╭─ RECORDS SUPPLIED

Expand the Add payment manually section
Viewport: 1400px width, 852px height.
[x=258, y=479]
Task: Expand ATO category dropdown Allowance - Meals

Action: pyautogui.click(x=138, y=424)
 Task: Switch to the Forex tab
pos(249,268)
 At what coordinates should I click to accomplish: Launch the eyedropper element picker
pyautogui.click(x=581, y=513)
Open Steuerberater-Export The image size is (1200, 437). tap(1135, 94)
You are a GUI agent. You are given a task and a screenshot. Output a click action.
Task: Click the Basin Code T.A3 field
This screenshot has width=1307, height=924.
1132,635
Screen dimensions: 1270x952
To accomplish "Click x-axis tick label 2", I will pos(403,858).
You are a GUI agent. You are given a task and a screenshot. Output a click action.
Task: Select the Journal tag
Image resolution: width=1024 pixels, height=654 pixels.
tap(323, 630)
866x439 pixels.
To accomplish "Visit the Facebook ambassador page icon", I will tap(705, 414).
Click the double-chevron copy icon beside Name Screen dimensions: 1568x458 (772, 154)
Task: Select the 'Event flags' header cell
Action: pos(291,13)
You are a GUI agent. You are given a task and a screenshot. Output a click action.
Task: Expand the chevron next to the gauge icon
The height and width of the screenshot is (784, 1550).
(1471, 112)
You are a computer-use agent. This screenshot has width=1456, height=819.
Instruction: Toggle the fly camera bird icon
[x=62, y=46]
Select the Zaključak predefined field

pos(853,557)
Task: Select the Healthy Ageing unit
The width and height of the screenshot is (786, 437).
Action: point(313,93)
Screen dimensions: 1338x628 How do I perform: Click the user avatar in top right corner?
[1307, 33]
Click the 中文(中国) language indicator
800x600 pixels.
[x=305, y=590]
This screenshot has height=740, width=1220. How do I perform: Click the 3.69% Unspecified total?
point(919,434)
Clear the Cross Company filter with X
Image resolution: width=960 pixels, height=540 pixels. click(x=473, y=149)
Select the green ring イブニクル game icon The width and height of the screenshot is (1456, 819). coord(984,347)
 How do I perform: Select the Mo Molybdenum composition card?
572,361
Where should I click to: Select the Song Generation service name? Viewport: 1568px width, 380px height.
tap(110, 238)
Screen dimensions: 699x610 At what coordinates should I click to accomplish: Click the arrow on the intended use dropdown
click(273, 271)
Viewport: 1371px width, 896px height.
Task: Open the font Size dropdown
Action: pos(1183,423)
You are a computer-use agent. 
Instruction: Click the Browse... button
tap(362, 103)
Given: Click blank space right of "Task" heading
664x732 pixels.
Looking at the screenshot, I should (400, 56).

╰─

REQUIREMENT:
Please rewrite the listing above with every "GUI agent" changed to "GUI assistant", leaving everything else the same.

REPLY:
Expand the Add payment manually section
Viewport: 1400px width, 852px height.
[x=258, y=479]
Task: Expand ATO category dropdown Allowance - Meals

Action: pyautogui.click(x=138, y=424)
 Task: Switch to the Forex tab
pos(249,268)
 At what coordinates should I click to accomplish: Launch the eyedropper element picker
pyautogui.click(x=581, y=513)
Open Steuerberater-Export The image size is (1200, 437). tap(1135, 94)
You are a GUI assistant. You are given a task and a screenshot. Output a click action.
Task: Click the Basin Code T.A3 field
This screenshot has width=1307, height=924.
1132,635
Screen dimensions: 1270x952
To accomplish "Click x-axis tick label 2", I will pos(403,858).
You are a GUI assistant. You are given a task and a screenshot. Output a click action.
Task: Select the Journal tag
Image resolution: width=1024 pixels, height=654 pixels.
tap(323, 630)
866x439 pixels.
To accomplish "Visit the Facebook ambassador page icon", I will tap(705, 414).
Click the double-chevron copy icon beside Name Screen dimensions: 1568x458 (772, 154)
Task: Select the 'Event flags' header cell
Action: pos(291,13)
You are a GUI assistant. You are given a task and a screenshot. Output a click action.
Task: Expand the chevron next to the gauge icon
The height and width of the screenshot is (784, 1550).
(1471, 112)
You are a computer-use agent. This screenshot has width=1456, height=819.
Instruction: Toggle the fly camera bird icon
[x=62, y=46]
Select the Zaključak predefined field

pos(853,557)
Task: Select the Healthy Ageing unit
The width and height of the screenshot is (786, 437).
Action: point(313,93)
Screen dimensions: 1338x628 How do I perform: Click the user avatar in top right corner?
[1307, 33]
Click the 中文(中国) language indicator
800x600 pixels.
[x=305, y=590]
This screenshot has height=740, width=1220. How do I perform: Click the 3.69% Unspecified total?
point(919,434)
Clear the Cross Company filter with X
Image resolution: width=960 pixels, height=540 pixels. click(x=473, y=149)
Select the green ring イブニクル game icon The width and height of the screenshot is (1456, 819). coord(984,347)
 How do I perform: Select the Mo Molybdenum composition card?
572,361
Where should I click to: Select the Song Generation service name? Viewport: 1568px width, 380px height.
tap(110, 238)
Screen dimensions: 699x610 At what coordinates should I click to accomplish: Click the arrow on the intended use dropdown
click(273, 271)
Viewport: 1371px width, 896px height.
Task: Open the font Size dropdown
Action: pos(1183,423)
You are a computer-use agent. 
Instruction: Click the Browse... button
tap(362, 103)
Given: Click blank space right of "Task" heading
664x732 pixels.
Looking at the screenshot, I should (400, 56).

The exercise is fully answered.